START Records to process

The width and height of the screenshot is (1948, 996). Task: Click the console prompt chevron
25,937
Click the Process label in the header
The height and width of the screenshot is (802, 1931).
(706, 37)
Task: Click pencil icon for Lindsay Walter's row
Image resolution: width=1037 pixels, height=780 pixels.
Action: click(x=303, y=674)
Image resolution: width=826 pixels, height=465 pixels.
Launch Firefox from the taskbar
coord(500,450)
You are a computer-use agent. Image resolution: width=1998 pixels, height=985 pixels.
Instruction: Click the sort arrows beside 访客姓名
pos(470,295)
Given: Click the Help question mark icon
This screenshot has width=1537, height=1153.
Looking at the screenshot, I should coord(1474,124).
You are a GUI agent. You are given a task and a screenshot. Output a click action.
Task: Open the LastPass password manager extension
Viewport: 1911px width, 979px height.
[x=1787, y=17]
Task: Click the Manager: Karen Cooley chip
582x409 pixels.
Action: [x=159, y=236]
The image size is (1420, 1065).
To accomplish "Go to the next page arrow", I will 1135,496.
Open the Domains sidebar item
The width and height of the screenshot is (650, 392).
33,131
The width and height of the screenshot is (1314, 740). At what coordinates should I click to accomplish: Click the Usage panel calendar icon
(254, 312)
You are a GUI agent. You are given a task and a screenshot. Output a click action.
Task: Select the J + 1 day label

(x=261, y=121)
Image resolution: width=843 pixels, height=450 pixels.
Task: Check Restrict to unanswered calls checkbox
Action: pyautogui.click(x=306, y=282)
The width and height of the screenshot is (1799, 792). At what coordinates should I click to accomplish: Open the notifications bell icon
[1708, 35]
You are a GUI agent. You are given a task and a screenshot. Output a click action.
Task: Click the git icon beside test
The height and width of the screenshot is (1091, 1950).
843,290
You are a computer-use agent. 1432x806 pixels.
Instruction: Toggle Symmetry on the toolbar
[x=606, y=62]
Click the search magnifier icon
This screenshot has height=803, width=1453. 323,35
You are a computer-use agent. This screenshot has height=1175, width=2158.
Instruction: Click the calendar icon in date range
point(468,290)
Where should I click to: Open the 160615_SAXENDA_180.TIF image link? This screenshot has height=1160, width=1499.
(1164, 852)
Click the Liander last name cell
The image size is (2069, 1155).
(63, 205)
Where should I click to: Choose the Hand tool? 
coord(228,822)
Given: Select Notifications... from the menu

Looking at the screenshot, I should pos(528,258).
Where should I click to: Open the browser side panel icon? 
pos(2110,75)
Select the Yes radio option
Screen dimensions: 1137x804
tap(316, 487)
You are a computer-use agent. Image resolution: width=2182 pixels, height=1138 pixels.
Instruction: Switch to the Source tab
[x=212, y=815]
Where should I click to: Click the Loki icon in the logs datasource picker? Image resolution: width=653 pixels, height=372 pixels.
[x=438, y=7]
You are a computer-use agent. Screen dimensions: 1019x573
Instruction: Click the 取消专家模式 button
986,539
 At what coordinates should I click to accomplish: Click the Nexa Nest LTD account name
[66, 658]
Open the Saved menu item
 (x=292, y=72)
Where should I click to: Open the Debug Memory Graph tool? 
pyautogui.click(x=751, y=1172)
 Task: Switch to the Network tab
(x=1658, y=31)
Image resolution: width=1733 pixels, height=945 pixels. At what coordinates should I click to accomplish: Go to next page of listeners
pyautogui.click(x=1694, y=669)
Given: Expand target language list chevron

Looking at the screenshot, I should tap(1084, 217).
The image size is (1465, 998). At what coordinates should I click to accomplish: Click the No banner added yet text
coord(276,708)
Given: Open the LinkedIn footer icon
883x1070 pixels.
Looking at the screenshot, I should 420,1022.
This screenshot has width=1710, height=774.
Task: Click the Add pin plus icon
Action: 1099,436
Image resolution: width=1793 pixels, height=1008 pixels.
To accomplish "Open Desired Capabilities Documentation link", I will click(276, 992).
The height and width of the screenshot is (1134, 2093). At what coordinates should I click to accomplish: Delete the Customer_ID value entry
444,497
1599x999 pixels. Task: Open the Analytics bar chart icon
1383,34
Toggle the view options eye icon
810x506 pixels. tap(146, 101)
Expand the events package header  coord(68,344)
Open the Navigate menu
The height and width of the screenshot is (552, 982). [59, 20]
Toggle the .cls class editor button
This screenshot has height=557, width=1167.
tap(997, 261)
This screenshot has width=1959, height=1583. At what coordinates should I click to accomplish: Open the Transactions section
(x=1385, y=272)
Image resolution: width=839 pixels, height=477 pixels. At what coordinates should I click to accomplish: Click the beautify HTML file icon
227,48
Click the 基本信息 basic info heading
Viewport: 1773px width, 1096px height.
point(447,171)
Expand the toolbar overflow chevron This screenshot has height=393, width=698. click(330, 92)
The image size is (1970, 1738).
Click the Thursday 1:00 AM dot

END Records to process

- _What you will do_
Each line above with the string "header" should be reported in full.

- _Expected answer_
Click the Process label in the header
Expand the events package header  coord(68,344)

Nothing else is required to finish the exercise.